**PASSAGE TO READ:**
"""
The Most Common Mistakes Managers Make

If there was ever going to be one skill, just one, that you as a manager could learn so that staff engagement is amplified and teams of workers unified, communication would be it.

What you say and how you say it determines whether employees do the bare minimum or bare their all with a little bit more. And generally, there are nine major mistakes that stop managers from being competent communicators.

1. Not dealing with uncertainty

Rumours are fuelled when there’s obvious change at work that managers aren’t talking about. This fires up anxiety and hoses down trust. Be clear about what’s going on, talk openly about the future, and seek your employees’ feedback.

Listen with empathy and act on it.

2. Forgetting the Power Principle

The ‘Power Principle’ states that no matter how well you know your staff, you’re still their boss. This means that since you’re their superior, they’ll filter information they tell you because they deem your relationship to be uneven.

Even then, to be a masterful communicator, you need to extract the truth from your team. For example, make it easy for them to tell you bad news by not overreacting when you hear it. Instead, welcome it.

3. Being dishonest

Keeping sensitive topics secret is one thing, but outright lies are a separate issue. If you get caught out, you’ll get nought out of your team.
It is true that you may fool all of the people some of the time; you can even fool some of the people all of the time; but you can’t fool all of the people all of the time.

4. Making decisions without explanations

Managers running a hectic business, rushed off their feet and in the heat of the moment, can’t be blamed for issuing instructions without a seconds thought. But the possibility of any decisions and directions being embraced by your team are reduced significantly when you don’t take the time to explain the reasons behind them. Provide your employees with clarity on your thinking so there’s no calamity in their thinking.

5. Relying too much on email as a communication tool

Try and avoid the use of email as much as possible. It’s amazing how a tool that has revolutionised productivity in workplaces around the world has now become a hindrance to the very productivity it created.

Relationships, which are the cornerstone of employee engagement, are fostered via face-to-face communication. Email also tends to distort your tone, where what you intend to communicate isn’t the message that’s delivered.

6. Misjudging your employees’ intelligence

Employees tend to comprehend more than you think they do, especially since people are more educated now than at any point in history.
"""
**ITEMS:**
"""
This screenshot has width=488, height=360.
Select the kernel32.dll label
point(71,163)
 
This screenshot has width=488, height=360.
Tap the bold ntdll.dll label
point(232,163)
"""
**JOBS:**
A. In the article on managers' communication mistakes, what does the "Power Principle" state?
B. Decide whether each statement agrees with the article on managers' communication mistakes, answering yes or no and quoting the deciding words: (i) Email tends to distort a manager's tone. (ii) Relationships with employees are fostered mainly through email. (iii) Nine major mistakes stop managers from being competent communicators.

**SOLUTIONS FOR EACH TASK:**
A. It states that no matter how well you know your staff, you're still their boss.

B.
(i) Yes: "Email also tends to distort your tone"
(ii) No: "Relationships, which are the cornerstone of employee engagement, are fostered via face-to-face communication."
(iii) Yes: "there are nine major mistakes that stop managers from being competent communicators."